[Stored data]

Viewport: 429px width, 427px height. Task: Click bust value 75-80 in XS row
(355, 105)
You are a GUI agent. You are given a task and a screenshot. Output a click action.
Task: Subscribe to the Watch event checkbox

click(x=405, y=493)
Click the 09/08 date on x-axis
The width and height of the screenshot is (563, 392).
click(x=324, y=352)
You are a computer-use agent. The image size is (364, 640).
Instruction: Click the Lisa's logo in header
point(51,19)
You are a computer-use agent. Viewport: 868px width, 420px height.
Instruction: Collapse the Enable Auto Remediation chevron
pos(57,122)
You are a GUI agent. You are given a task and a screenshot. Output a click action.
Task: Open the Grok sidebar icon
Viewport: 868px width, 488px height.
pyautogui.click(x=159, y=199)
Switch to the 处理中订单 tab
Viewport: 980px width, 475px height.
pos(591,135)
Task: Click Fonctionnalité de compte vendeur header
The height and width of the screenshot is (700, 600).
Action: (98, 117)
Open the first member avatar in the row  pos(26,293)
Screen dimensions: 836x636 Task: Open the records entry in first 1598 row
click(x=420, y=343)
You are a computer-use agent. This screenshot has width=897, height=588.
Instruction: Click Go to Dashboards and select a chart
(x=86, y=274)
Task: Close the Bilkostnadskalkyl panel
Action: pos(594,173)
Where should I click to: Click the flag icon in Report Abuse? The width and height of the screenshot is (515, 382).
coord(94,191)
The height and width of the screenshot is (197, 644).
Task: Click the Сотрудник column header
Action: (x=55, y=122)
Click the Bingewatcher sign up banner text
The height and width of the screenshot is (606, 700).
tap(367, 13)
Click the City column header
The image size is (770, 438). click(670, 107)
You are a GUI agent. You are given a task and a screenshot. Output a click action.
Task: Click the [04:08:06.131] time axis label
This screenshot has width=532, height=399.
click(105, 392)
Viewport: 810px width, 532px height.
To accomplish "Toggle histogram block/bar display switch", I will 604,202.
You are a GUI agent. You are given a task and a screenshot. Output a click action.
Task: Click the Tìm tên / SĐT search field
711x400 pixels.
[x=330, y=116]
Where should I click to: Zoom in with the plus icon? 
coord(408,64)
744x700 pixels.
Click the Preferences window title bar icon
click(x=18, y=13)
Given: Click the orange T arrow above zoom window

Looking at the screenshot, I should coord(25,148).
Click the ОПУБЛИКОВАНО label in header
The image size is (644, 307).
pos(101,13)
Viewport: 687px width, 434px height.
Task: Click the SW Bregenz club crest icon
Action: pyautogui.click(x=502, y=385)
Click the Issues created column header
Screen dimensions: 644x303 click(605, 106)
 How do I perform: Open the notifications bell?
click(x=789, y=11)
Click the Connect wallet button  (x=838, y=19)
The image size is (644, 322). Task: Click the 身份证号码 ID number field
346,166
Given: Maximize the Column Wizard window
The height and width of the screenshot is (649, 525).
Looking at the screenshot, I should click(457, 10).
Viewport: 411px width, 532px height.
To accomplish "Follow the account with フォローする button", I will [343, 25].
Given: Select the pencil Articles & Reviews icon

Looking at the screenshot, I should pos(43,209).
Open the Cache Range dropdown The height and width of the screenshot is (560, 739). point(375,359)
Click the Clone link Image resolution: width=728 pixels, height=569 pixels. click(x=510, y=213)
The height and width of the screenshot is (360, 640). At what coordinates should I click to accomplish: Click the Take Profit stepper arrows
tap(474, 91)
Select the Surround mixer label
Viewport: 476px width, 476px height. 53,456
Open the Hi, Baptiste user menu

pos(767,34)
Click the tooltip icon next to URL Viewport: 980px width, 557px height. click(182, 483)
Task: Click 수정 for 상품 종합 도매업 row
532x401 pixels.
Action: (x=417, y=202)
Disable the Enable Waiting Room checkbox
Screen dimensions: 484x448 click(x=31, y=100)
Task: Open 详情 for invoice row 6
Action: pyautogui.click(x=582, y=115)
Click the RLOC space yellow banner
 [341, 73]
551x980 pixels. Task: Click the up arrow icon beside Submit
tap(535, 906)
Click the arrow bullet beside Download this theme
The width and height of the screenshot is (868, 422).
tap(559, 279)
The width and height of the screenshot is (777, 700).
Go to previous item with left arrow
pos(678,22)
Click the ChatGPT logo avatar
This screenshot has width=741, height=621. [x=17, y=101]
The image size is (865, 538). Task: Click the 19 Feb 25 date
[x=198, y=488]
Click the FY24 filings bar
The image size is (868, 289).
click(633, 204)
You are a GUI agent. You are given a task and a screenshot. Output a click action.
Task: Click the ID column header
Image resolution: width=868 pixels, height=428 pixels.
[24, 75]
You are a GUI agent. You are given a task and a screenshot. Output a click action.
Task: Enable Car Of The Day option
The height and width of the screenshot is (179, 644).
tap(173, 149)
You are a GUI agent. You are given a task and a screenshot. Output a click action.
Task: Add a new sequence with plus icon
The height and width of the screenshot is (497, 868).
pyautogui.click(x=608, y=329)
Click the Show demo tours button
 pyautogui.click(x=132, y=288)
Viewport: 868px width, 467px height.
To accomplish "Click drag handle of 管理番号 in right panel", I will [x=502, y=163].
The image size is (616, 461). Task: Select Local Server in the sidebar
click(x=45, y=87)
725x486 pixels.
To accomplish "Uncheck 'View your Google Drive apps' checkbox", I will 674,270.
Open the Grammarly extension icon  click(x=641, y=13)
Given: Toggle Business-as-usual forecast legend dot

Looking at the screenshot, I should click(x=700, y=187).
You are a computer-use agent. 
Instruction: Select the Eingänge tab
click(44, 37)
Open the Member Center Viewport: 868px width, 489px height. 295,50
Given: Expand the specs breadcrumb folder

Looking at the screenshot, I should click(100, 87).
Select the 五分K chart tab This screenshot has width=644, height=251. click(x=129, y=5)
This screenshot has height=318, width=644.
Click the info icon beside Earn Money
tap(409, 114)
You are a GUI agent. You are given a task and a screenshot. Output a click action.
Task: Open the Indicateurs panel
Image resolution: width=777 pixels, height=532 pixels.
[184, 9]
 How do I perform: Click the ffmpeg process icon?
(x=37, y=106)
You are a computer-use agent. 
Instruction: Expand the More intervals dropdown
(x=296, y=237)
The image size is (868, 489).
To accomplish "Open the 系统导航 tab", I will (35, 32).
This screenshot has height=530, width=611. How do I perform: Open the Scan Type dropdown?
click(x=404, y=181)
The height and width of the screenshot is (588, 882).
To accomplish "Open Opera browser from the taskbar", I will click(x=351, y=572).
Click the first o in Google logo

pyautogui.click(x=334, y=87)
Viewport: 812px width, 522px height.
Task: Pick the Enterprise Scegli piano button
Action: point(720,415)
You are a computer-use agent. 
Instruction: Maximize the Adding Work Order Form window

[Exercise objective] Return all the data exactly as given.

[Task answer]
Viewport: 429px width, 427px height. Task: Click bust value 75-80 in XS row
(355, 105)
You are a GUI agent. You are given a task and a screenshot. Output a click action.
Task: Subscribe to the Watch event checkbox

click(x=405, y=493)
Click the 09/08 date on x-axis
The width and height of the screenshot is (563, 392).
click(x=324, y=352)
You are a computer-use agent. The image size is (364, 640).
Instruction: Click the Lisa's logo in header
point(51,19)
You are a computer-use agent. Viewport: 868px width, 420px height.
Instruction: Collapse the Enable Auto Remediation chevron
pos(57,122)
You are a GUI agent. You are given a task and a screenshot. Output a click action.
Task: Open the Grok sidebar icon
Viewport: 868px width, 488px height.
pyautogui.click(x=159, y=199)
Switch to the 处理中订单 tab
Viewport: 980px width, 475px height.
pos(591,135)
Task: Click Fonctionnalité de compte vendeur header
The height and width of the screenshot is (700, 600).
Action: (98, 117)
Open the first member avatar in the row  pos(26,293)
Screen dimensions: 836x636 Task: Open the records entry in first 1598 row
click(x=420, y=343)
You are a computer-use agent. This screenshot has width=897, height=588.
Instruction: Click Go to Dashboards and select a chart
(x=86, y=274)
Task: Close the Bilkostnadskalkyl panel
Action: pos(594,173)
Where should I click to: Click the flag icon in Report Abuse? The width and height of the screenshot is (515, 382).
coord(94,191)
The height and width of the screenshot is (197, 644).
Task: Click the Сотрудник column header
Action: (x=55, y=122)
Click the Bingewatcher sign up banner text
The height and width of the screenshot is (606, 700).
tap(367, 13)
Click the City column header
The image size is (770, 438). click(670, 107)
You are a GUI agent. You are given a task and a screenshot. Output a click action.
Task: Click the [04:08:06.131] time axis label
This screenshot has width=532, height=399.
click(105, 392)
Viewport: 810px width, 532px height.
To accomplish "Toggle histogram block/bar display switch", I will 604,202.
You are a GUI agent. You are given a task and a screenshot. Output a click action.
Task: Click the Tìm tên / SĐT search field
711x400 pixels.
[x=330, y=116]
Where should I click to: Zoom in with the plus icon? 
coord(408,64)
744x700 pixels.
Click the Preferences window title bar icon
click(x=18, y=13)
Given: Click the orange T arrow above zoom window

Looking at the screenshot, I should coord(25,148).
Click the ОПУБЛИКОВАНО label in header
The image size is (644, 307).
pos(101,13)
Viewport: 687px width, 434px height.
Task: Click the SW Bregenz club crest icon
Action: pyautogui.click(x=502, y=385)
Click the Issues created column header
Screen dimensions: 644x303 click(605, 106)
 How do I perform: Open the notifications bell?
click(x=789, y=11)
Click the Connect wallet button  (x=838, y=19)
The image size is (644, 322). Task: Click the 身份证号码 ID number field
346,166
Given: Maximize the Column Wizard window
The height and width of the screenshot is (649, 525).
Looking at the screenshot, I should click(457, 10).
Viewport: 411px width, 532px height.
To accomplish "Follow the account with フォローする button", I will [343, 25].
Given: Select the pencil Articles & Reviews icon

Looking at the screenshot, I should pos(43,209).
Open the Cache Range dropdown The height and width of the screenshot is (560, 739). point(375,359)
Click the Clone link Image resolution: width=728 pixels, height=569 pixels. click(x=510, y=213)
The height and width of the screenshot is (360, 640). At what coordinates should I click to accomplish: Click the Take Profit stepper arrows
tap(474, 91)
Select the Surround mixer label
Viewport: 476px width, 476px height. 53,456
Open the Hi, Baptiste user menu

pos(767,34)
Click the tooltip icon next to URL Viewport: 980px width, 557px height. click(182, 483)
Task: Click 수정 for 상품 종합 도매업 row
532x401 pixels.
Action: (x=417, y=202)
Disable the Enable Waiting Room checkbox
Screen dimensions: 484x448 click(x=31, y=100)
Task: Open 详情 for invoice row 6
Action: pyautogui.click(x=582, y=115)
Click the RLOC space yellow banner
 [341, 73]
551x980 pixels. Task: Click the up arrow icon beside Submit
tap(535, 906)
Click the arrow bullet beside Download this theme
The width and height of the screenshot is (868, 422).
tap(559, 279)
The width and height of the screenshot is (777, 700).
Go to previous item with left arrow
pos(678,22)
Click the ChatGPT logo avatar
This screenshot has width=741, height=621. [x=17, y=101]
The image size is (865, 538). Task: Click the 19 Feb 25 date
[x=198, y=488]
Click the FY24 filings bar
The image size is (868, 289).
click(633, 204)
You are a GUI agent. You are given a task and a screenshot. Output a click action.
Task: Click the ID column header
Image resolution: width=868 pixels, height=428 pixels.
[24, 75]
You are a GUI agent. You are given a task and a screenshot. Output a click action.
Task: Enable Car Of The Day option
The height and width of the screenshot is (179, 644).
tap(173, 149)
You are a GUI agent. You are given a task and a screenshot. Output a click action.
Task: Add a new sequence with plus icon
The height and width of the screenshot is (497, 868).
pyautogui.click(x=608, y=329)
Click the Show demo tours button
 pyautogui.click(x=132, y=288)
Viewport: 868px width, 467px height.
To accomplish "Click drag handle of 管理番号 in right panel", I will [x=502, y=163].
The image size is (616, 461). Task: Select Local Server in the sidebar
click(x=45, y=87)
725x486 pixels.
To accomplish "Uncheck 'View your Google Drive apps' checkbox", I will 674,270.
Open the Grammarly extension icon  click(x=641, y=13)
Given: Toggle Business-as-usual forecast legend dot

Looking at the screenshot, I should click(x=700, y=187).
You are a computer-use agent. 
Instruction: Select the Eingänge tab
click(44, 37)
Open the Member Center Viewport: 868px width, 489px height. 295,50
Given: Expand the specs breadcrumb folder

Looking at the screenshot, I should click(100, 87).
Select the 五分K chart tab This screenshot has width=644, height=251. click(x=129, y=5)
This screenshot has height=318, width=644.
Click the info icon beside Earn Money
tap(409, 114)
You are a GUI agent. You are given a task and a screenshot. Output a click action.
Task: Open the Indicateurs panel
Image resolution: width=777 pixels, height=532 pixels.
[184, 9]
 How do I perform: Click the ffmpeg process icon?
(x=37, y=106)
You are a computer-use agent. 
Instruction: Expand the More intervals dropdown
(x=296, y=237)
The image size is (868, 489).
To accomplish "Open the 系统导航 tab", I will (35, 32).
This screenshot has height=530, width=611. How do I perform: Open the Scan Type dropdown?
click(x=404, y=181)
The height and width of the screenshot is (588, 882).
To accomplish "Open Opera browser from the taskbar", I will click(x=351, y=572).
Click the first o in Google logo

pyautogui.click(x=334, y=87)
Viewport: 812px width, 522px height.
Task: Pick the Enterprise Scegli piano button
Action: point(720,415)
You are a computer-use agent. 
Instruction: Maximize the Adding Work Order Form window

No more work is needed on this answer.